I'll start with a bit of history. My OH and I have been together for almost 3.5 years, and married for just over a year. We were planning on starting a family after the summer so I joined this board as WTT. Things don't always go to plan though, and within a couple of weeks I ended up pregnant by accident!
I've had one previous miscarriage, which sadly I had to be in hospital for for awhile. I was very poorly indeed and at one point thought I was going to die due to an accidental overdose of drugs. It was really traumatic, and although I thought I had got over it, it's caused me a lot of worry in this pregnancy.
Week 3
So, I started getting really ill one morning, and then all through the day. I ignored it, as my period wasn't due for over a week. The next day I was still sick though, and had sore boobs. So, I tested a week early and got a ! I was in complete shock. I knew that I had wanted to start trying later in the year, but all my emotions came flooding in. Was I going to be a good Mum? Could I go through another pregnancy? Was the same thing going to happen again? I was terrified!
I told my OH who was also worried, but more about things like: Can we afford it? Am I going to be a good Dad? Is it too soon?
If I'm honest, my OH is still getting to grips with it!
Week 4
So I went to my GP to confirm everything, and told him I was worried about my health (I was in hospital a lot late last year due to undiagnosed problems in my bowel area) he assured me that everything should be fine.
So with my pregnancy confirmed everything was feeling a bit more real! He booked me in to see the midwife the next week.
Week 5
Unfortunately between the two appointments I started to feel very ill. I had constant pain in my abdomen and right hand side that stopped me from sleeping. My out of hours GP immediately booked me into a bed at the hospital, so I arrived there at 3am one morning. They monitored me overnight, then scanned me the next morning. Unfortunately the scan was inconclusive, and they felt that with the pain and the scan that it was an ectopic pregnancy.
I was devastated. I'd had operations last year, and my body reacted very violently to the GA. I also knew that if it was ectopic I would not only lose the baby, but one of my tubes. If it wasn't ectopic then I had a higher chance of miscarrying due to the operation. They scheduled an emergency operation for that day and I just cried on and off until it was time.
When I came around from the GA, I had seizures for over an hour due to the drugs. This is very rare, but I was told that the pregnancy had not been ectopic, but they were now worried about an increased risk of miscarriage due to the effect the GA had on me.

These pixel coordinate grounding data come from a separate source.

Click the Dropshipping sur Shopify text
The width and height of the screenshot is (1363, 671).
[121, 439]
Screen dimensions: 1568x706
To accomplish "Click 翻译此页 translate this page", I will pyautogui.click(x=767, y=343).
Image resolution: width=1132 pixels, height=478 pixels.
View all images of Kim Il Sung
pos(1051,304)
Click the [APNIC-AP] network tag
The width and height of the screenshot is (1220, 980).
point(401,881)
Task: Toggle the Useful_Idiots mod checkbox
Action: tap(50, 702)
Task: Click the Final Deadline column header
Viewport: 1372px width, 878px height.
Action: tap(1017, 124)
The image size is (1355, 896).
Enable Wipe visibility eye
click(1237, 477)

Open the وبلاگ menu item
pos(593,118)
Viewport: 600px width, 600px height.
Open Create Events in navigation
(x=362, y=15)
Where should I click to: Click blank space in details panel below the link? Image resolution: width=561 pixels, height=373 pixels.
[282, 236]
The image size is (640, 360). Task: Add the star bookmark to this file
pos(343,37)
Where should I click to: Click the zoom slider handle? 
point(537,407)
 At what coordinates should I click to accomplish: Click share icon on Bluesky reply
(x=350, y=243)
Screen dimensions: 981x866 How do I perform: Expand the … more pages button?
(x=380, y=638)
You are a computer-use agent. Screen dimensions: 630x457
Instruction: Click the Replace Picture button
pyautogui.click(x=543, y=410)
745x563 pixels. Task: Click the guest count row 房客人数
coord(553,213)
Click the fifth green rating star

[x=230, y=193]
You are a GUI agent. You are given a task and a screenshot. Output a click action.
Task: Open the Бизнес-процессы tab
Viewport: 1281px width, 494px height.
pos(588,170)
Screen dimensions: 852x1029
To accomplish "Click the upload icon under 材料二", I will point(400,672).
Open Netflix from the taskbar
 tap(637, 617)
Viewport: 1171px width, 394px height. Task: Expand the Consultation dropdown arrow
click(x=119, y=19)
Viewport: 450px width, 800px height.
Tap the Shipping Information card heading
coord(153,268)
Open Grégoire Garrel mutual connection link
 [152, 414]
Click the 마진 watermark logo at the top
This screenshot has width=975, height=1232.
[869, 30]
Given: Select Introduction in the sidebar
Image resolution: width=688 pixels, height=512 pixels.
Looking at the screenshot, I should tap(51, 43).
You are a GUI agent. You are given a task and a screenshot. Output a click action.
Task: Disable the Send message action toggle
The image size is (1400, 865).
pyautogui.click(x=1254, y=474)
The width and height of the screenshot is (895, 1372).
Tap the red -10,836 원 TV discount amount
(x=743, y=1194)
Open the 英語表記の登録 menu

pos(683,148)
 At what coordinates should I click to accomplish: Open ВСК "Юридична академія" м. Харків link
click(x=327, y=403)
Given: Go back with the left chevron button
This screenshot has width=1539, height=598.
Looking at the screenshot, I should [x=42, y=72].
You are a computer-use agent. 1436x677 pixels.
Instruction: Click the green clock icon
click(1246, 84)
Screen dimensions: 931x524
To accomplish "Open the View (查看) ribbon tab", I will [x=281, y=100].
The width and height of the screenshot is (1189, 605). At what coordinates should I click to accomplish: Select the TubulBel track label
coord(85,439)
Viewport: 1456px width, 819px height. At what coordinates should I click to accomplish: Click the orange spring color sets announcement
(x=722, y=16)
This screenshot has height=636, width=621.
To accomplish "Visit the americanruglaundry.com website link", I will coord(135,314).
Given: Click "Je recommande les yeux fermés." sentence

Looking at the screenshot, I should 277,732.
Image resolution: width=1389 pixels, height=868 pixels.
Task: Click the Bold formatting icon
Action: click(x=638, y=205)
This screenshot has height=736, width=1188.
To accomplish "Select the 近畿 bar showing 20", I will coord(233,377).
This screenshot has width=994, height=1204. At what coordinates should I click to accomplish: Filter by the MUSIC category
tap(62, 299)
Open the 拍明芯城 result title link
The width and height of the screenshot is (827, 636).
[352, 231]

I was sent home about 48 hours later. My morning sickness came with vengeance and I spent most of the time with my head down a toilet. I reasoned that it meant that everything was working ok, so I could put up with it.
Week 6
It was a week after my operation when I started bleeding and cramping. I totally panicked and just cried on the toilet for five minutes before I phoned the hospital. They told me to go and see my GP and come in if it got worse. My GP told me as best as he possible could that it looked like I was miscarrying, but they wouldn't be able to do anything until it got worse. I went home, dejected. The bleeding then cleared up 24 hours later. I saw my GP again the day after who said it was a good sign, and I had a scan booked for a few days later.
Week 7
My scan was booked for a Thursday morning, and there was a 2 hour backlog. I don't think I have ever been so nervous! I had a friend come with me, as my OH is posted away and there was no way I could have dealt with bad news on my own. I told the nurse about the bleeding, which they already had on my notes.
I was told by the doctor that they might not be able to see a heartbeat, and not to panic if they couldn't. Fortunately as soon as she scanned me there was a very strong heartbeat! She said it was a very strong pregnancy considering everything that had happened, and was very pleased. Huge relief for me!
Week 8
So now I'm on my 8th week. I'm just taking each day as it comes. My cramps have come back and I'm trying to rationalise to myself that maybe this is just how my pregnancy feels.
I have a bump already, my boobs have gone up two cup sizes and none of my clothes fit! My morning sickness is still hanging over me, but is not as bad as it was. My legs have started to become very sore, like growing pains.
I will continue to update this each week as things progress. I hope everyone has happy and healthy pregnancies, and for those who are TTC or WTT I wish you all the luck in the world and lots of baby dust.